SHOW REVIEW: The Magic of Rick Thomas

He Believes in Magic: Rick Thomas gives his family audiences twists on familiar tricks

By MIKE WEATHERFORD
REVIEW-JOURNAL





Rick Thomas not only levitates Christina Hurley in a climactic sequence to his afternoon show at the Stardust, he joins her in the air moments later.
Photo by Jane Kalinowsky.

Hurry! See this show before the tiger grows up.

No sleight-of-hand that Rick Thomas pulls onstage gets quite the "Ahhh" from the audience as the moment when the magician bottle-feeds the 5-month-old tiger cub used in one of his illusions.

So much for any thought of putting the white-tiger thing on ice and moving Las Vegas magic beyond the Siegfried & Roy era. Thomas not only makes exotic animals a big part of his 8-year-old afternoon show, but he doubled the number of big critters on the Strip by leaving the Tropicana. As easily as sawing a cabinet in half, the hotel wasted no time drafting Dirk Arthur and his tigers as a replacement.

Thomas moved his afternoon show to the Stardust because he couldn't get straight answers on just how much longer the Tropicana will be in business. He opened in the Stardust's vintage showroom two months ago, and has been trying to rebuild his family-friendly show and audience on the north end of the Strip.

The good news is that Thomas can hold his own with the tigers. The adult ones, anyway.

Working around headliners and the "Havana Night Club" revue, Thomas now has his technically complex revue back to the level it was at the Trop, and he says there is still more to come during the summer, his peak season. Even as is, Thomas does justice to what has become the "Vegas-style" magic tradition and offers a solid entertainment bargain in the process.

In fact, Thomas and Harrah's Mac King make good counterparts for people reeling with sticker shock at evening-show prices. You can see both for less than the price of a David Copperfield ticket, and they really don't overlap. King keeps his act simple and centered around the comedy, while Thomas gives you the full production with animals and big stage illusions.
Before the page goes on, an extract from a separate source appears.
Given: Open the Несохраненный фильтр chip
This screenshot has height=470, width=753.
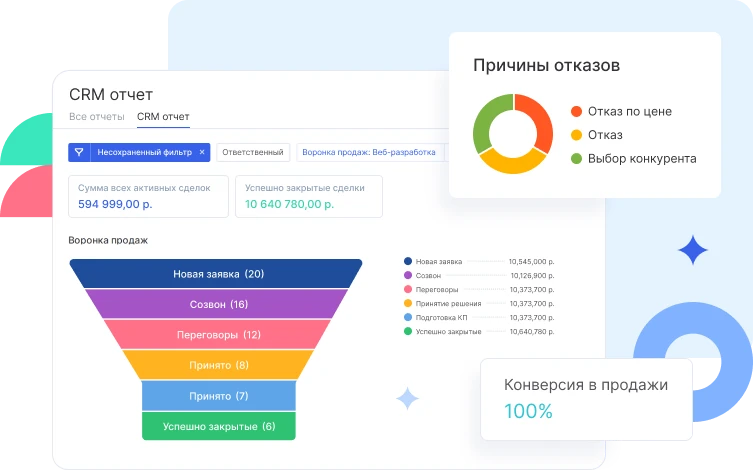Looking at the screenshot, I should [145, 152].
He also gives you more personality than Arthur's fast-moving but more generic-feeling option. The 6-foot, 4-inch magician with the lantern jaw -- he looks as though he could be related to Jay Leno -- starts with a simple "I'm Rick Thomas and I promise you a great day." But by the end of the 65-minute show, you've seen grainy home movies of him ballroom dancing with his sister in competitions as a youth.

You may have seen the big illusions before, but Thomas at least gives them little twists. When the Lovely Assistant (Christina Hurley) is put into a cage and turned into a tiger, you see her arms poking through the concealing fabric until the last instant before the switch.

When another Lovely Assistant (Bonnie Skilton) is put into a coffin-like box and bisected, the trick is spruced up by audience members' holding the straps latched to her neck and feet. Levitations and transformations are given a clever context within the ballroom dancing scenario, in which Thomas explains he had to emulate the Fred Astaire hatrack scene in "Royal Wedding" by practicing with a microphone stand and wig as a lonely youth, but now is able to conjure a real live girl.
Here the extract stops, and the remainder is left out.